Seymour":1i4m13l5 said:
I can sum this issue up in 2 words.
Roster depth.
Now that everyone is paid, depth took a big hit, and we are carrying far more rookies and cheaper players than before.
Better get used to it IMO.
It's the type of thing that can fluctuate so I don't know if it's something that people will just have to get used to, but absolutely agreed with your point.
I think for awhile almost all (?) Hawks fans took it as a point of pride that the Hawks roster had the highest percentage of young UDFAs on the 53 by a pretty wide margin (it was part of the "genius" of JS/PC), but over time it has become apparent that they're just good talent evaluators, rather than the best talent evaluators in history (a string of a few historically amazing drafts, followed by a string of really bad drafts, not counting the past two because we don't know what those will result in yet).
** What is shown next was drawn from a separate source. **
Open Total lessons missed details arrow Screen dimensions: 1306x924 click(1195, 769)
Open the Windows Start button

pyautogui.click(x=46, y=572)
In any case, with poor drafting and such a heavy reliance on undrafted UDFAs of course your special teams are going to suffer.
Part of it I think is just the way that JS/PC speculate for talent, as they seem to -- really more than any other team -- try to find value by just taking amazing athletes who fly off the charts in height/weight/speed measures under the belief that they can turn them into football players. When you hit on one of those you found a perennial pro-bowler, but the hit rate on that strategy is really low too. It was, after all, the strategy used by the late-Al Davis Raiders (although the Seahawks won't ever get that bad in this window because unlike those Raiders they already have a pretty large core of All Pros in place).
So, not to beat a dead horse, but as I've said before, I think once that All Pro core was in place I thought the Seahawks should have shifted strategies and gone for really safe depth picks and average starter picks (read: guys with really, really good fundamentals who don't measure well), but they've continued to the do the opposite.
Both special teams and depth are going to suffer for that.